▸ **Problem requirements**: Go through the entries below and copy each line that holds the word "this".

▸ **Available data**:
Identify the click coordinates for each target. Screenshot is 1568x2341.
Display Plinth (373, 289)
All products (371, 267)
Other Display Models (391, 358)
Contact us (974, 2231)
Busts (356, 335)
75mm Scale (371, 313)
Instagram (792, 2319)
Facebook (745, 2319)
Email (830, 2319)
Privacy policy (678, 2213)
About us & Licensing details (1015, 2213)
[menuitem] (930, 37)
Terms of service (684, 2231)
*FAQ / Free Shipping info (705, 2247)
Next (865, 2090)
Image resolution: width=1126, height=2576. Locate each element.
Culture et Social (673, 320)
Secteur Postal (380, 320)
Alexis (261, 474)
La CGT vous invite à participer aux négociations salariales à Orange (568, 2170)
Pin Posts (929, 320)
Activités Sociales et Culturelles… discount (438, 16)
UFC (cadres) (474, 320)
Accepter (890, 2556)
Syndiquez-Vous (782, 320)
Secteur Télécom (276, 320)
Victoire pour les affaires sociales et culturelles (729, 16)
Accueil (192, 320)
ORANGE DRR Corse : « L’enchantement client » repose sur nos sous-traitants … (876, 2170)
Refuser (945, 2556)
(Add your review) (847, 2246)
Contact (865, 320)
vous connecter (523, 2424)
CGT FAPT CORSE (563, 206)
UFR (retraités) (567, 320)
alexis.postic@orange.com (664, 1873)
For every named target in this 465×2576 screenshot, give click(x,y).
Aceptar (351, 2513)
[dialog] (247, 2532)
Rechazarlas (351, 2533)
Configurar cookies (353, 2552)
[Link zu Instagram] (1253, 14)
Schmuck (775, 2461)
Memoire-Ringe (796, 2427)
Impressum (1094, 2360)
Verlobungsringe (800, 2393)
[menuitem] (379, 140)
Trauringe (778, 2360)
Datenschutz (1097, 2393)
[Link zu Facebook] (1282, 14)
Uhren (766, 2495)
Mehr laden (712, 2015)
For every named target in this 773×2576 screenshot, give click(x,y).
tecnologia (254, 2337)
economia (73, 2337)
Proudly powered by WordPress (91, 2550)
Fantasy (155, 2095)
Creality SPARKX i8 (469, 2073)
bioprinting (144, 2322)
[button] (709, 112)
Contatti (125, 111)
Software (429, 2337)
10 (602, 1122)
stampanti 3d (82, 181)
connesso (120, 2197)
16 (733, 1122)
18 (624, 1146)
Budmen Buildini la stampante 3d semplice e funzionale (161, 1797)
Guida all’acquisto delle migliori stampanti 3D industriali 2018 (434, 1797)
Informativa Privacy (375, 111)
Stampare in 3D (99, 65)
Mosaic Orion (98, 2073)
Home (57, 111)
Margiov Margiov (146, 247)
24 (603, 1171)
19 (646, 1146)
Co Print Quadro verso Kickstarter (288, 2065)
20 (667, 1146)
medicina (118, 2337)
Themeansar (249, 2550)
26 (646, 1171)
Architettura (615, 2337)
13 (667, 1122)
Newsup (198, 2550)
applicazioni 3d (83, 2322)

▸ **Response area**:
For every named target in this 465×2576 screenshot, give click(x,y).
For every named target in this 773×2576 screenshot, give click(x,y).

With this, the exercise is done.